The Expanse, avant d’être une série
télévisée, c’est une saga de livres des romanciers américains Daniel Abraham et
Ty Frank, toujours en cours d’écriture, et qui a souvent été décrite comme un Le Trône de Fer dans l’espace. On n’est
pas loin de l’abus de langage, dans le sens qu’en-dehors de l’utilisation de plusieurs
personnages dits « points-de-vue » (changeant à chaque chapitre), d’une
menace surnaturelle comme élément déclencheur de l’intrigue et d’une certaine
densité politique sur fond de lutte de pouvoir et de conflits globaux, les deux
œuvres n’ont que peu en commun. The
Expanse n’est donc pas tant un Game
of Thrones version space opera qu’un récit d’anticipation épique et imprévisible ;
une communication un peu trompeuse qui pourrait perdre les plus crédules :
les ambitions sont différentes, la forme l’est aussi, les personnages n’ont
rien en commun. Si on peut par contre lancer une affirmation choc sur The Expanse, c’est qu’elle est la
meilleure série de la chaîne Syfy depuis la fin de Battlestar Galatica.

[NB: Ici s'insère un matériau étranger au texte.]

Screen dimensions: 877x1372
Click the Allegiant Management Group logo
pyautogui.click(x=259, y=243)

The Expanse est une série d’échelles. En
contrastant les lieux d’action et les paysages – vaisseaux spatiaux à Alien, planètes crasseuses néo-noir à la
Blade Runner, Terre utopique sortie d’un
fantasme – la série parvient à définir très rapidement la profonde complexité
des relations géopolitiques qu’elle tente de dépeindre, centre de gravité de l’intrigue
et des interactions entre personnages, constamment basées sur ce point de
référence. Tout l’univers de The Expanse
s’explique par ces subtiles ramifications qu’il convient d’assimiler rapidement
si l’on veut pouvoir interpréter correctement les liens invisibles qui rythment
les échanges, les dialogues, et même les rebondissements de cette première
saison. Là où ce genre de détails saute plus facilement aux yeux à la lecture d’un
livre, le travail des scénaristes était ici de les exposer le plus intelligemment
possible, sans tomber dans le didactisme facile.
Derrière
les voyages intergalactiques, un propos social – l’éternel axe de la lutte des
classes, et au passage une réflexion plutôt enthousiasmante et courageuse sur
le terrorisme. Les parallèles avec le monde moderne ne sont pas difficiles à
tracer, The Expanse les assume et
pousse la réflexion plus loin. L’opium du peuple, les guerres fratricides
absurdes, la propagande, le bias des médias et les paradoxes des causes
politiques – avec, en fond de ces querelles infantiles, une menace silencieuse plus
forte que tous : une manière détournée d’évoquer le réchauffement
climatique ?
Un boulot
d’écriture qui se retrouve aussi dans celui d’adaptation. Si cette première
saison ne recouvre pas l’entièreté du premier livre, elle aura néanmoins su
faire ressortir une structure intelligente d’une construction originellement saccadée.
Les quelques changements ne trahissent pas la base, et The Expanse offre une telle lisibilité de propos qu’elle en
justifie par la même occasion la nécessité de ce transfert sur petit écran.
Mais
tout ça n’aurait pas eu de sens si Syfy n’avait pas cassé sa tirelire pour les
effets spéciaux. La production value
est exemplaire : les décors sont superbes dans leur ambiance
claustrophobe, les costumes et les visuels irréprochables pour la chaîne. Car The Expanse est une série très belle à
regarder, mise en scène proprement et ne tombant jamais dans le cheap ; ayant en plus le souci du détail artistique, comme l’importance de la langue, témoignage de la grande perspicacité des choix créatifs.
Comme
une véritable crise politique,
The
Expanse est épique, violente, infernale et imprévisible. Syfy frappe un
grand coup, chamboulant en une saison tous les codes de la série de
hard science. On aurait pu attendre que
cette micro-révolution télévisuelle nous vienne d’une grosse chaîne, d’un HBO
ou d’un Netflix ; mais c’est des cartons des producteurs de
Z Nation et de
Helix qu’elle est sortie. En prenant pour la première fois depuis
dix ans leur sujet au sérieux, en y mettant les moyens et en se basant sur un
matériel qui ne demandait qu’à être transcendé, Syfy vient de nous pondre un
grand moment de télévision. C’est désormais fébrile que l’on s’impatiente du
prochain chapitre de cette nouvelle grande fresque SF que l’on attendait tous.